Councilmember Christina Henderson, who is sponsoring the E911 modernization measure, told colleagues that the law governing the 911 fund dates back to 2000 and no longer matches how residents actually use phones, from smartphones to shared plans.

What The Medical Oversight Bill Would Do

The Emergency Medical Services Clarification Amendment Act of 2026 would formally designate the Fire & EMS Medical Director as the Medical Director of OUC. That position would gain authority over dispatch protocols, training, performance reporting and quality assurance.

The bill also spells out protections for Continuous Quality Improvement materials so that CQI documents used to improve performance are shielded from disciplinary use. In addition, it would require every call taker and dispatcher to obtain Emergency Medical Dispatch (EMD) certification within one year of hire, or, for current staff, within one year of the law taking effect.

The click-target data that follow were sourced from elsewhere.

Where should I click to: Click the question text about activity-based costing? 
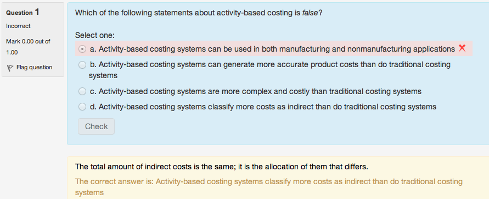(199, 13)
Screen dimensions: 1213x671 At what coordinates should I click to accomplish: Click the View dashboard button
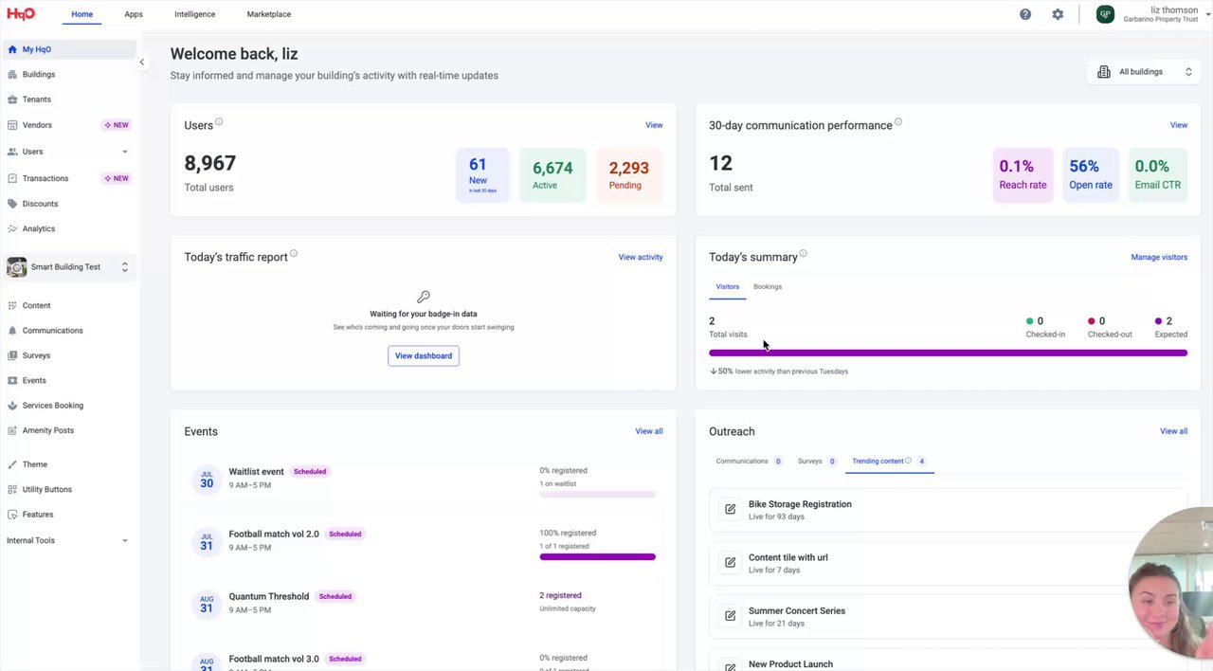(x=424, y=355)

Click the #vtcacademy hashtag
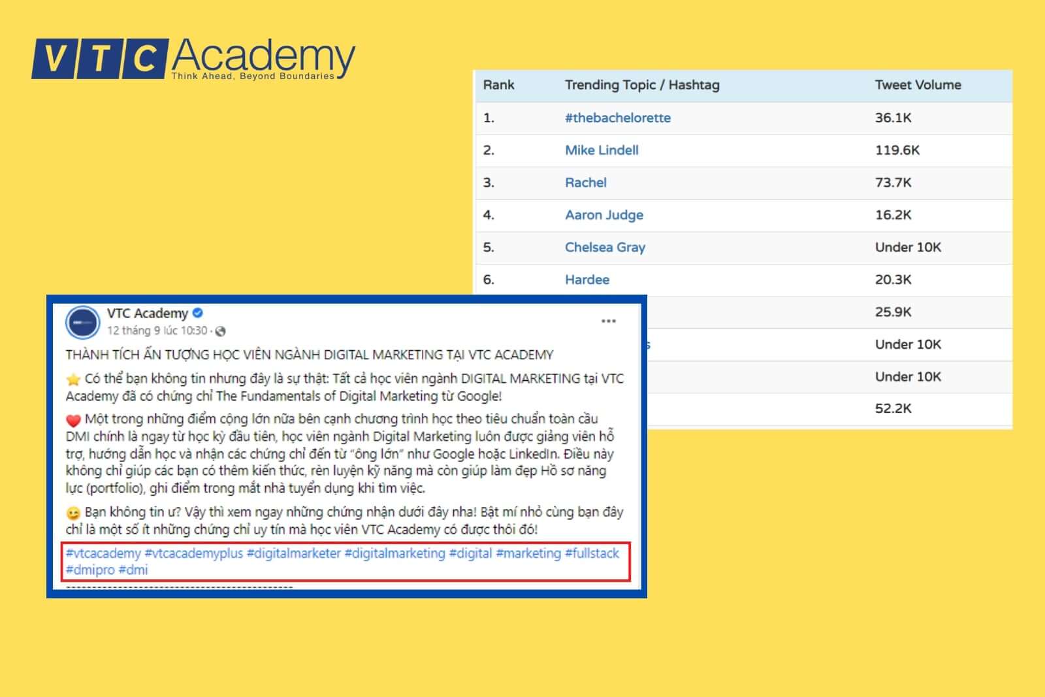click(103, 553)
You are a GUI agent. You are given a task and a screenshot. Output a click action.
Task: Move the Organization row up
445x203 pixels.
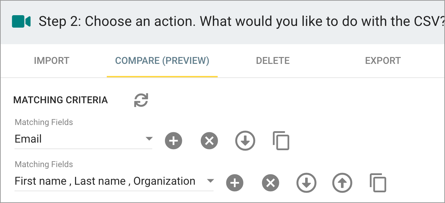tap(342, 183)
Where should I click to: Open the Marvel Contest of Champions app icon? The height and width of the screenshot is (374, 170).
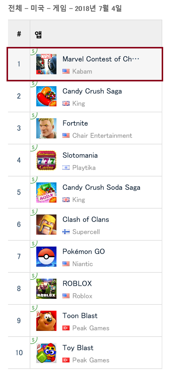(46, 64)
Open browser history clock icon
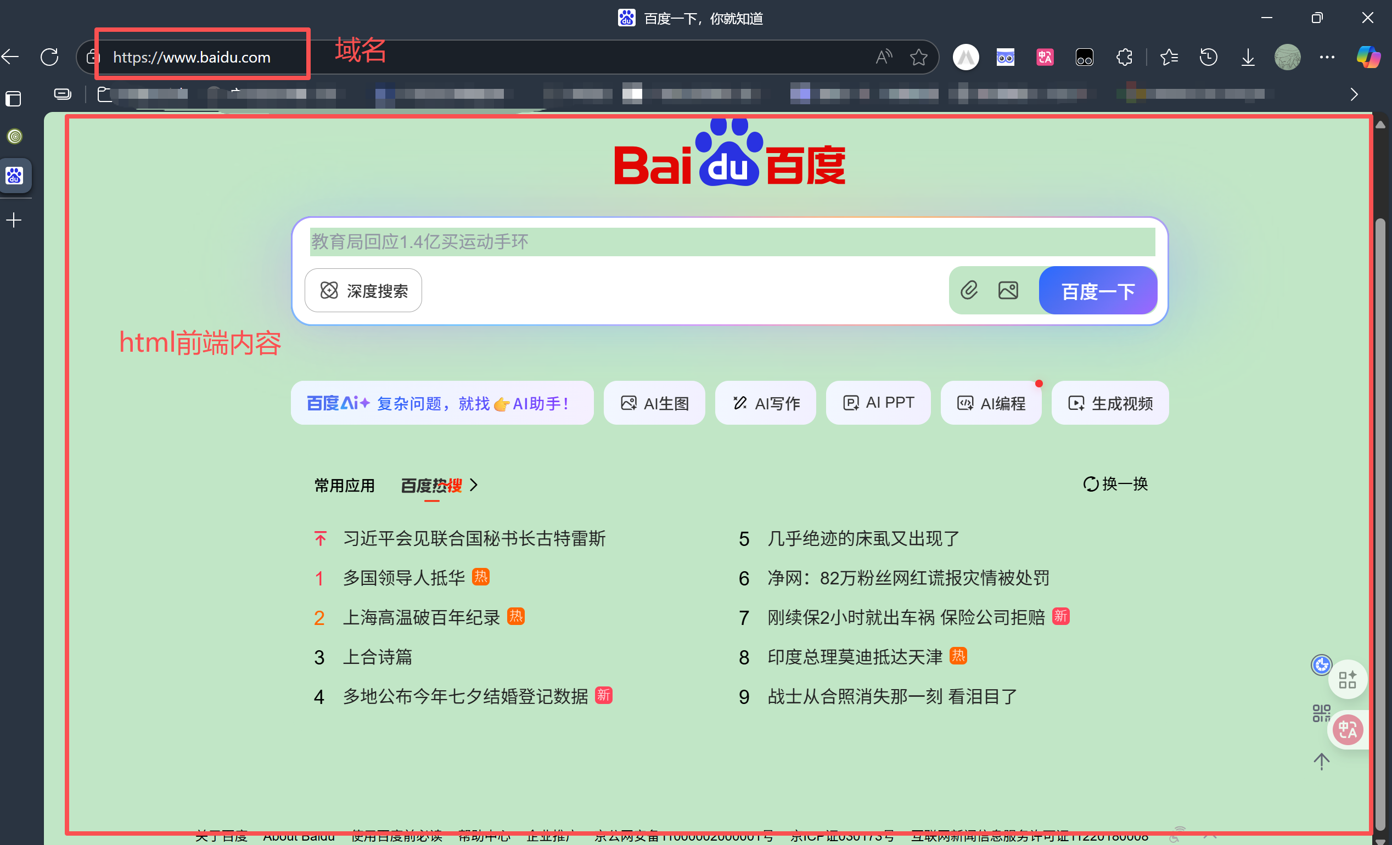Screen dimensions: 1392x845 (x=1208, y=57)
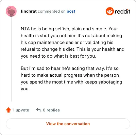Click the word "sabotaging" in the comment
136x135 pixels.
[110, 82]
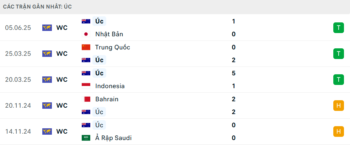Open Ả Rập Saudi team page
Image resolution: width=350 pixels, height=145 pixels.
click(113, 138)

The bill’s introduction and exact language are posted on the Council’s website for residents who want to see the statutory wording line by line.

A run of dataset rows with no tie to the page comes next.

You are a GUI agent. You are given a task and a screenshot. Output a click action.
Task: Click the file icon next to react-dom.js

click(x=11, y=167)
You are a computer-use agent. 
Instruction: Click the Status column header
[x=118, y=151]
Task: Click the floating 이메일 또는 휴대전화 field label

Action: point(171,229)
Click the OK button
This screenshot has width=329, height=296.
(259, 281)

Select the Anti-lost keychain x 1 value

Funding And Next Generation Upgrades

The E911 Modernization Amendment Act of 2025 targets the money side. It would update the Emergency and Non-Emergency Number Telephone Calling Systems Fund so that dollars can be spent explicitly on Next Generation 911 infrastructure, GIS, cybersecurity and multimedia-to-911 capabilities, while also revising how surcharges are applied.

Under the proposal, the city would move to a uniform 1.00 dollar monthly fee per access line for non-prepaid services and raise the prepaid wireless charge from 2 percent to 5 percent. The bill builds in regular reporting and triennial reviews so the fund keeps pace with technology shifts and inflation.

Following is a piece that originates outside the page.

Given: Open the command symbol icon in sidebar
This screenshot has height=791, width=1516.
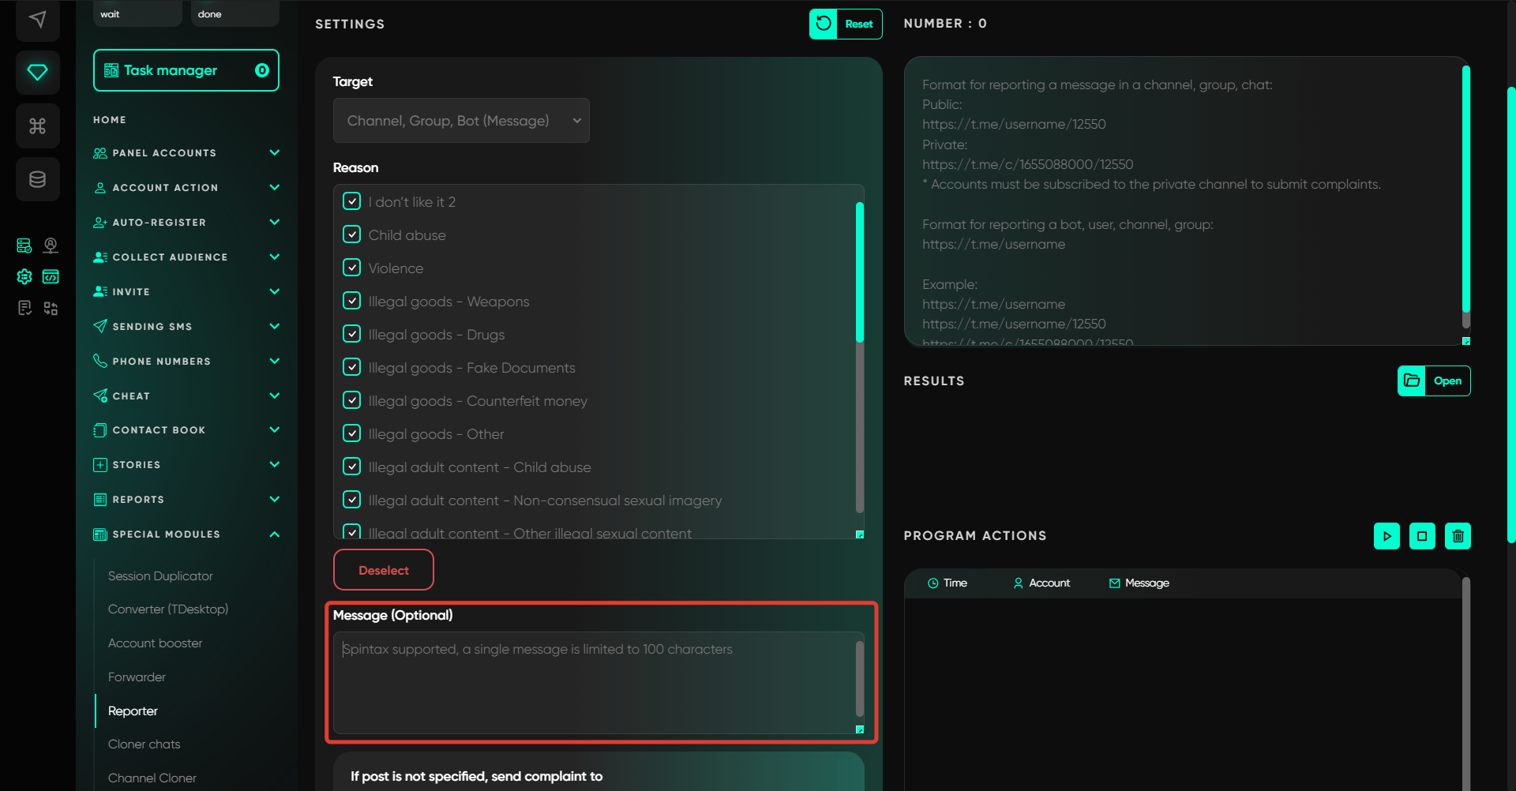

Sponsors say the new revenue structure is meant to provide a stable stream for IP-based call routing and long-term resiliency instead of relying on sporadic general fund infusions.

Background: Why Lawmakers Say Action Is Urgent

The push comes after years of scrutiny of OUC operations. Staffing shortages, repeated outages and dispatch mistakes have all drawn sharp oversight and public criticism.

OUC testimony and oversight documents submitted to the Council show improved call-answer times after recent hiring and recruitment efforts, even as Washington handles some of the highest per-capita 911 volumes in the country.

Local reporting has detailed last year’s outages and staffing strains, including an infant’s death tied to an unanswered 911 call, which supporters cited as a grim example of why they believe statutory changes are needed.

What Happens Next

Both measures received a public airing on March 18 before the Judiciary & Public Safety Committee and now sit in committee while members work through potential markups and amendments.

Sponsors and witnesses are expected to stay involved as the committee digests fiscal impact statements, implementation timelines and the training schedules that would come with new certification mandates.

If the medical oversight bill clears the Council and is signed by the mayor, it would take effect after mayoral approval and a 30-day congressional review period, as laid out in the proposed text.

Legal Implications

Beyond training and funding streams, the medical oversight bill would reshuffle who has statutory authority over clinical dispatch protocols and layer in new reporting and audit requirements for the 911 fund. The CQI protections would limit how quality-improvement materials can be used in discipline, while giving Fire & EMS medical leadership clearer operational control over clinical standards.

Together, those provisions would create explicit legal hooks for oversight, auditing and certification that OUC and its partner agencies would have to build into everyday practice. The formal bill introductions on the Council’s legislative pages spell out the precise statutory edits and fiscal mechanics.

For once, there was not much argument about the goal. Lawmakers, advocates and 911 workers largely agreed that they want a faster, more accurate system when residents dial for help. The debates now revolve around how quickly the city can get there and how much it is willing to spend.